光を反射してきらめく、そのありふれた水の姿が、今はなぜか、得体の知れないもののように見えた。
客の口元へと運ばれていくグラスを、恵は無意識に目で追っていた。彼らが水を飲むたびに、喉がごくりと鳴る音が、やけに大きく耳に響く。
自分の喉が、カラカラに乾いていることに気づいた。
カウンターに戻り、自分のために一杯の水を注ぐ。冷たいそれが喉を滑り落ちていく感覚は、心地よいはずなのに、どこか違和感が拭えない。身体に染み渡っていくこの液体が、本当に安全なものなのか。そんな、馬鹿げた考えが頭をよぎる。

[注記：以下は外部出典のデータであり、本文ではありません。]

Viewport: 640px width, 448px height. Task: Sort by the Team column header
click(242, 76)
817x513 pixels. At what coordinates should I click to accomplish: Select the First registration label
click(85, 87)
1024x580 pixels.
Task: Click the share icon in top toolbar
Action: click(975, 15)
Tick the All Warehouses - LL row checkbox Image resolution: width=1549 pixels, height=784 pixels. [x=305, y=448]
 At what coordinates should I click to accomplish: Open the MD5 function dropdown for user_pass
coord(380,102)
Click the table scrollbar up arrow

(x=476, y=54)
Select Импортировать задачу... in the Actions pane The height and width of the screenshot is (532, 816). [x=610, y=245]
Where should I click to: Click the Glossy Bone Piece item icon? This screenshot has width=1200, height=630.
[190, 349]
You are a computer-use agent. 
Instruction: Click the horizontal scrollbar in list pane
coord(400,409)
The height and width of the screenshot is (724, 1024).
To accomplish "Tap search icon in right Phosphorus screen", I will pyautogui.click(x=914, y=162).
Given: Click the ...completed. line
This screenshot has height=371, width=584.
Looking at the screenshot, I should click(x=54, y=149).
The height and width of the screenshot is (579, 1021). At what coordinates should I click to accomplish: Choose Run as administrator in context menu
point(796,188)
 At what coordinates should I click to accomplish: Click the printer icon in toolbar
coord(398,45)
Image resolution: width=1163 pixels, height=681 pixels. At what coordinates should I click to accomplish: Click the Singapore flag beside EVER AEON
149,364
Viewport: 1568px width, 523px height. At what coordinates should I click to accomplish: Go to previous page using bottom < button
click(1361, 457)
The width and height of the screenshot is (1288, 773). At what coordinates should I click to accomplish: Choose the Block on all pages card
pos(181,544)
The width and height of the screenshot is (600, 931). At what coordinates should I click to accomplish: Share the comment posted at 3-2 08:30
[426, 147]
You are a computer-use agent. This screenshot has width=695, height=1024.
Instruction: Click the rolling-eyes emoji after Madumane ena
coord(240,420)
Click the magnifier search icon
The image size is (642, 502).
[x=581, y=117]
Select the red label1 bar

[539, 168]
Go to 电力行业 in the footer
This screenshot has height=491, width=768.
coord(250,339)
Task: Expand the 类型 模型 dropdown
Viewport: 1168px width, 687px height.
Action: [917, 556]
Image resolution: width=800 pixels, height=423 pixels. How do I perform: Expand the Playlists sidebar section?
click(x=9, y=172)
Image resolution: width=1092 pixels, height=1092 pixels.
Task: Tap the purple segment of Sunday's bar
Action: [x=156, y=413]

ふと、先ほどのニュース記事の一文が、脳内で再生された。
『遺体からは、古い水の匂いがするとも言われる』
古い水の匂い。
それは、どんな匂いなのだろうか。
放置された花瓶の水?
淀んだ池の底?
それとも、もっと別の……
人が決して嗅ぐべきではない、禁じられた領域の匂い……?
思考が、じわじわと不吉な方向へと侵食されていく。
窓の外では、人々が何事もなく行き交っている。誰も、自分の足元で静かに広がり始めているかもしれない、不可解な死の連鎖に気づいていない。警察が「事件性はない」と断じた、ありふれた日常の風景。
だが、恵の心には、一度芽生えた漠然とした不安が、まるで水面に落ちたインクのように、ゆっくりと、しかし確実に広がっていくのを止められなかった。
それは、まだ名前のない恐怖。
輪郭も、正体も、何もわからない。
けれど、確かに感じる。
この平穏な日常のすぐ裏側で、何かが静かに蠢き、こちらを窺っている。
乾きと潤いという、生命の根源を司る理が、不気味に捻じ曲げられ、冒涜されている。
その歪みの中心にある「水の泡」という奇怪なイメージが、恵の意識の底に、深く、深く、沈殿していくのだった。